No futuro, celulares, tablets, sensores, casas e automóveis, estarão todos conectados numa mesma rede, respondendo de forma inteligente. Essa é a proposta da Internet das Coisas, uma realidade que pretende facilitar o dia a dia das pessoas nos grandes centros urbanos. De acordo com a previsão da IDC Brasil, até 2020 existirão cerca de 50 bilhões de itens conectados, movimentando mundialmente uma economia de U$ 13 bilhões.

Cidades como São Francisco, nos Estados Unidos, já desenvolveram um parquímetro autossuficiente, que oferece informações em tempo real aos moradores via mobile. Em Barcelona (Espanha), um dos lugares do mundo que mais investem em IoT, foi criado um Sistema Hídrico e de Irrigação controlado remotamente, para melhorar o gerenciamento de água e o seu desperdício. Já em Sichuan, na China, foi implementado um sistema de alerta inicial de terremotos.

No Brasil, 33 empresas do setor de construção civil se uniram em uma iniciativa inédita proposta pelo CTE/EnRedes: a criação da Rede Construção Digital. O objetivo da Rede é estudar o mercado, identificar as lacunas de desenvolvimento digital do setor e promover a cultura de inovação tecnológica e a digitalização. A Rede realiza encontros periódicos com seus membros e referências de renome para discutir temas pertinentes. No último mês, um workshop sobre IoT focou em iniciativas governamentais, desenvolvimento desta tecnologia no Brasil e cases de aplicação pelas empresas participantes da própria Rede, como Saint-Gobain, ThyssenKrupp, Schnieder e DEV Tecnologia.

"O nosso país está ficando para trás quando falamos em tecnologia da Internet das Coisas. E precisamos fazer investimentos nos próximos anos para alcançar os outros países.

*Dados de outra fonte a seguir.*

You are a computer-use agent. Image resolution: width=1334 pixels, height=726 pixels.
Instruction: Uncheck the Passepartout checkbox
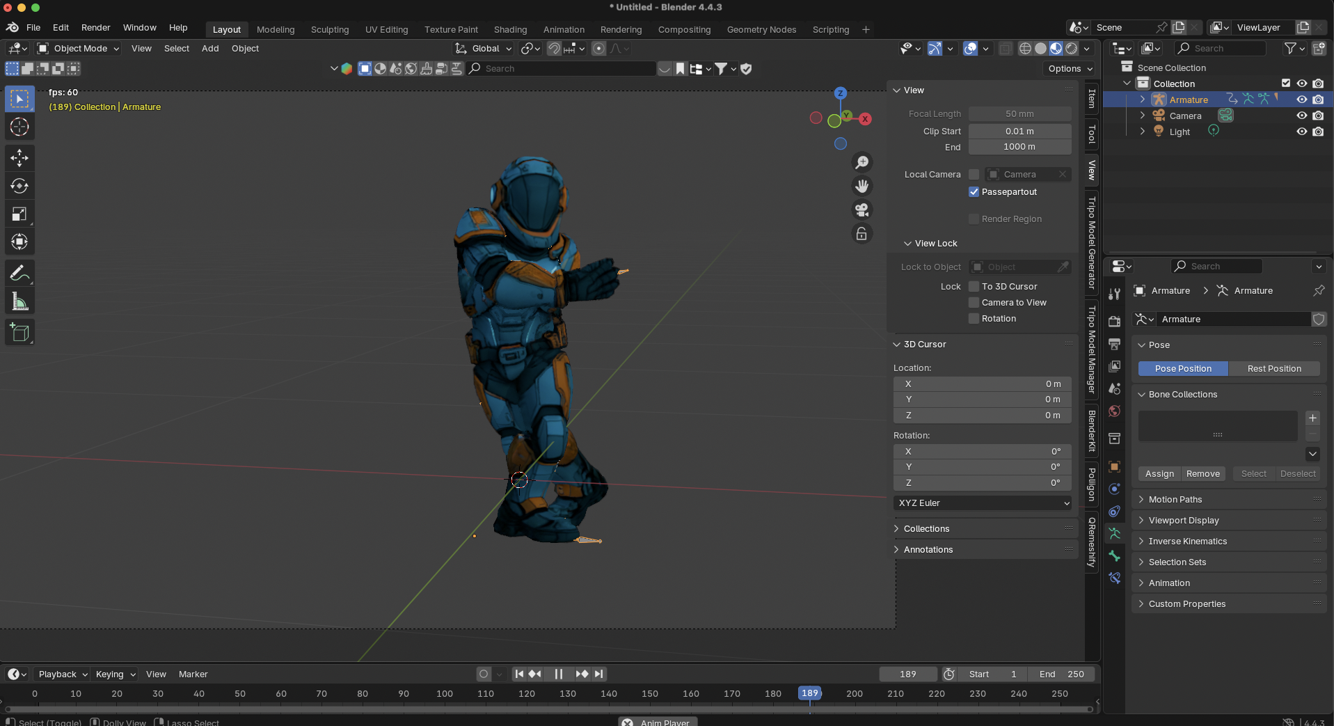click(974, 192)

Caso contrário, não teremos condições de competir globalmente" comenta Roberto de Souza, presidente do CTE e idealizador da Rede Construção Digital.

Para desenvolvimento da economia brasileira, em outubro do ano passado, o BNDES, em parceria com o Ministério da Ciência, Tecnologia, Inovações e Comunicações (MCTIC) e CPqD lançou um plano nacional de IoT, com políticas públicas entre 2018 e 2022. O estudo mapeou os principais segmentos que terão prioridade de recursos como saúde, agricultura, indústria e cidades.

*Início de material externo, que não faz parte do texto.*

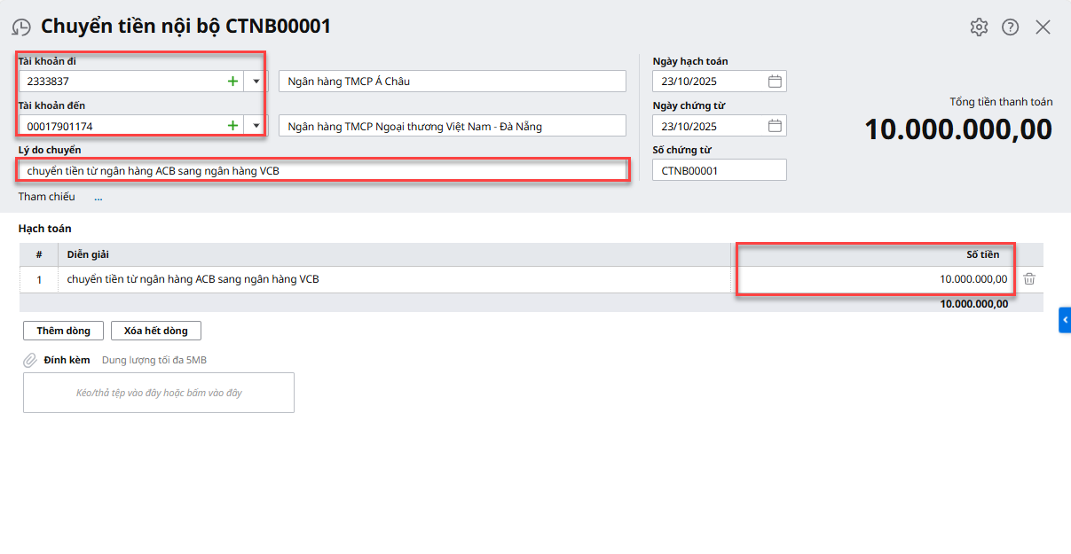Click the history clock icon beside title
The image size is (1071, 554).
coord(21,27)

De acordo com o relatório, o Brasil ganhará um potencial econômico de cerca de US$ 27 bilhões, com uma economia nos processos de racionalização em gestão pública, transporte, monitoramento de tráfego, segurança e eficiência energética até 2025. Mundialmente, a economia será em torno de US$ 1,6 trilhão.

Até 2050, as grandes metrópoles serão verticais, com pouco espaço e prédios mais altos, e 70% da população viverá nas cidades. A ThyssenKrupp está investindo em IoT, por meio de sistemas inteligentes que conseguem prever situações que tirem seus elevadores de operação. A frota de elevadores da empresa no mundo conta com 14 milhões, movimentando 1 bilhão de pessoas.

"Tem muita obra acontecendo e a construção civil não pode ficar de fora dessa revolução que é a Internet das Coisas. Todo dia é construído um espaço do tamanho de Manhattan em algum lugar do globo. Temos que interagir com o ambiente para mapear riscos e conseguir levar o desenvolvimento em cada um dos prédios novos" explica Eduardo Caram, gerente corporativo da ThyssenKrupp.

O AutoDoc, empresa desenvolvedora de softwares e aplicativos para o mercado da construção, atualmente está investindo em um sistema inteligente de catracas de acesso integrado a banco de dados nas nuvens, que controlará informações como documentação fiscal e legal das pessoas. "No canteiro de obras, 90% das pessoas que frequentam o local são de empresas terceirizadas e atualmente não é feita a verificação de informações básicas como essas. Com um sistema digital será mais fácil ter controle de quem entra e sai, garantindo assim a segurança e integridade dos canteiros " finaliza Ana Cecília Ribeiro fundadora da AutoDoc.